Financial law in scientific works (Grytsenko, 2005) is defined not only as an independent branch of law, but also as a legal science, and as a branch of Russian legislation, and as an academic discipline. The tax law, acting as an integral part of financial law as its sub-branch, is simultaneously a sub-branch of financial law as a branch of legal science and as a branch of Russian legislation, as well as an independent academic discipline (Rovinskii, 1957; Karaseva, 2000; Vinnitskii, 2003). A similar approach can be applied to the institute of compulsory collecting tax liabilities, penalties and fines from individuals-taxpayers. Consequently, this legal institution can be viewed not only as an institution of tax law in the system of branches of Russian law, but also as a sub-institute of financial law, as an institution in the system of legislation on taxes and fees and as an institution of science of tax law and academic discipline.

The system of tax law, like any legal system, consists of many legal norms systematized in a special way into certain structural elements. It is generally recognized that the tax law system is divided into general and special parts, which include tax and legal norms, tax law institutions and sub-institutions of tax law as structural elements.

In relation to the topic of this study, there are institutions, which are identified in the general part of tax law, which contain the rules of law applicable to any legal tax relationship. The above provisions of the general theory of law on the concept of institutions and sub-institutions allow us to conclude the following. The institute of compulsory collecting tax liabilities, penalties and fines from individuals-taxpayers combines a certain set of separate rules of law contained in the Tax Code of the Russian Federation, regulating a similar (in regards of the content) and a relatively small group of homogeneous social relations. The compulsory collection of tax debts from individuals is carried out not only within tax proceedings, but also within court proceedings, the regulation of which goes beyond tax law. Considering that, it might be appropriate to attribute the institute of compulsory collecting tax liabilities, penalties and fines from individuals-taxpayers to a more complex entity, called in theory of law an inter-branch, complicated, complex or mixed institution.

Methods

The doctrine of the legal system in the theory of law contains many scientific concepts about the presence in the legal system of mixed, inter-branch, complicated, complex and other similar institutions. As a rule, such scientific concepts are formed when an attempt is made to classify a subject of scientific research. For example, it is proposed to classify the institutions of law according to their content into simple and complex (Kikot and Lazarev, 2008). A simple institute of law might be considered as a kind of union of legal norms within one branch of law. Complicated legal institution - as a set of legal norms that are part of various branches of law aimed at regulating related and interrelated matters. N.I. Matuzov offers a slightly different classification of legal institutions (Matuzov and Malko, 2001). The mentioned author identifies simple and complicated, inter-branch and branch institutions of law, as well as protective, regulatory and constituent institutions. Simple law institutions, as a rule, do not have independent entities. Complicated (complex) institutions of law form complexes consisting of sub-institutes - small independent entities. Inter-branch (mixed) institutions combine norms that are part of two or more branches of law. Branch legal institutions consist of the legal norms of one branch. From the perspective of this author, a legal institution can be both complex and inter-branch at the same time. At the same time, in scientific works there are approaches that do not delimit the concepts of “inter-branch” and “complex”. Most of the researchers (Prokopovych, 2004; Goshulyak, 2013; Cherkaev, 2000) use these concepts as synonyms to denote social relations, governed simultaneously by the norms of several branches of legislation.

▶ _MATERIAL SUPPLIED_
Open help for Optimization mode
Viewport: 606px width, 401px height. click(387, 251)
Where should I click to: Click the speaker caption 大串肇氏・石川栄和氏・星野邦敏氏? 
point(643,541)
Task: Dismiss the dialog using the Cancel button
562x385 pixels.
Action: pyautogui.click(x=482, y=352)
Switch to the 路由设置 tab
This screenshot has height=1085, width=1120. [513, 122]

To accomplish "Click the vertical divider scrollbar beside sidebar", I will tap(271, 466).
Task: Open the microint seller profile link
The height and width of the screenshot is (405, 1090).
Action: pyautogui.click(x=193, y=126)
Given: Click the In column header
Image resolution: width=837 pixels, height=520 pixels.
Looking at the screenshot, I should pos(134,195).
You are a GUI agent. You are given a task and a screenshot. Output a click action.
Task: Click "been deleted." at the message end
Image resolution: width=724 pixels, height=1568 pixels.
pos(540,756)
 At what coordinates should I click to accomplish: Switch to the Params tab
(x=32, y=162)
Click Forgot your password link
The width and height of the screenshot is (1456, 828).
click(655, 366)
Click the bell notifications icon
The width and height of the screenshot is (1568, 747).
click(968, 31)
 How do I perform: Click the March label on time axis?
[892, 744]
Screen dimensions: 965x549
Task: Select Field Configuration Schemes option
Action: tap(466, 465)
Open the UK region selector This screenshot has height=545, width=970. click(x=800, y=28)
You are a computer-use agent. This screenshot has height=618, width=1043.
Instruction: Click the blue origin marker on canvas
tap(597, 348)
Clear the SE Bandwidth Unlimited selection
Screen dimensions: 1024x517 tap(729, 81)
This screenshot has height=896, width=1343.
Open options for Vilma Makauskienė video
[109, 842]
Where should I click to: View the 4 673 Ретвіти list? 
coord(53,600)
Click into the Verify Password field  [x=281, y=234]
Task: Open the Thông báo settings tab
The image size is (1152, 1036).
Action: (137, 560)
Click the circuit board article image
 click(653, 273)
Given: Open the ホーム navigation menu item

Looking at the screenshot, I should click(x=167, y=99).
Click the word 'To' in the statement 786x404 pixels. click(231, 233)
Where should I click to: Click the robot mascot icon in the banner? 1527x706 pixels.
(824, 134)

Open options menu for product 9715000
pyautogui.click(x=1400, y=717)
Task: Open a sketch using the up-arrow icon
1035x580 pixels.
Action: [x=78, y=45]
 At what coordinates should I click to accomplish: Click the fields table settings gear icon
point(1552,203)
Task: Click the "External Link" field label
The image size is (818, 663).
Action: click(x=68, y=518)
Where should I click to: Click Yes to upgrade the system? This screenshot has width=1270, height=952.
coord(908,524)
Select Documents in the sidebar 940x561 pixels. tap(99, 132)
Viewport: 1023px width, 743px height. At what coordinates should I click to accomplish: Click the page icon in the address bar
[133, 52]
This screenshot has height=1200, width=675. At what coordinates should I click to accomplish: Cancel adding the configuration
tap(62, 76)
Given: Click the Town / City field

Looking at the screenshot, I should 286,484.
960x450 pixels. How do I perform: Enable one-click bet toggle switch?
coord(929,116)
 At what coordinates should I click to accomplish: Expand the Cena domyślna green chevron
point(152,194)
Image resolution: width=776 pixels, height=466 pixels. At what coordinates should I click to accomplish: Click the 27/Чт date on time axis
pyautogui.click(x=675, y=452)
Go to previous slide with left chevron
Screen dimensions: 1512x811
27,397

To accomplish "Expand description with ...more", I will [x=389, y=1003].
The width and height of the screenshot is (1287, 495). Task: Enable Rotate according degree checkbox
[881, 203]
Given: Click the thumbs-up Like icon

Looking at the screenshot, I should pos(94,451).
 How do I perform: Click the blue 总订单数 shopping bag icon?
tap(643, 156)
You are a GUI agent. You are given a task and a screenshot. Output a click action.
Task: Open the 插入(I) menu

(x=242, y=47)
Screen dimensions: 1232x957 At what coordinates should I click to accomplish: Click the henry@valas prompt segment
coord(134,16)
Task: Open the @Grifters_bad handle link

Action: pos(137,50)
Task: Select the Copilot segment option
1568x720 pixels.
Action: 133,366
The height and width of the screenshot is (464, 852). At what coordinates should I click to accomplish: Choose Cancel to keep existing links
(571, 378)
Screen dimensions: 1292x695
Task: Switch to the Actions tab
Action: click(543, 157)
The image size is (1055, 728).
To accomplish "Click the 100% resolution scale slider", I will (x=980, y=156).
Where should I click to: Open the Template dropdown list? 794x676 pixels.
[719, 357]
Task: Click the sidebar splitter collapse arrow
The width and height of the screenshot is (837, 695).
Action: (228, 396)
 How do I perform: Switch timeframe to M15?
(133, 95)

▶ _WORK TASK_
Set down the passage on tax law institutions word for word, starting at "The system of tax" and ending at "as structural elements.".

▶ _ANSWER AREA_
The system of tax law, like any legal system, consists of many legal norms systematized in a special way into certain structural elements. It is generally recognized that the tax law system is divided into general and special parts, which include tax and legal norms, tax law institutions and sub-institutions of tax law as structural elements.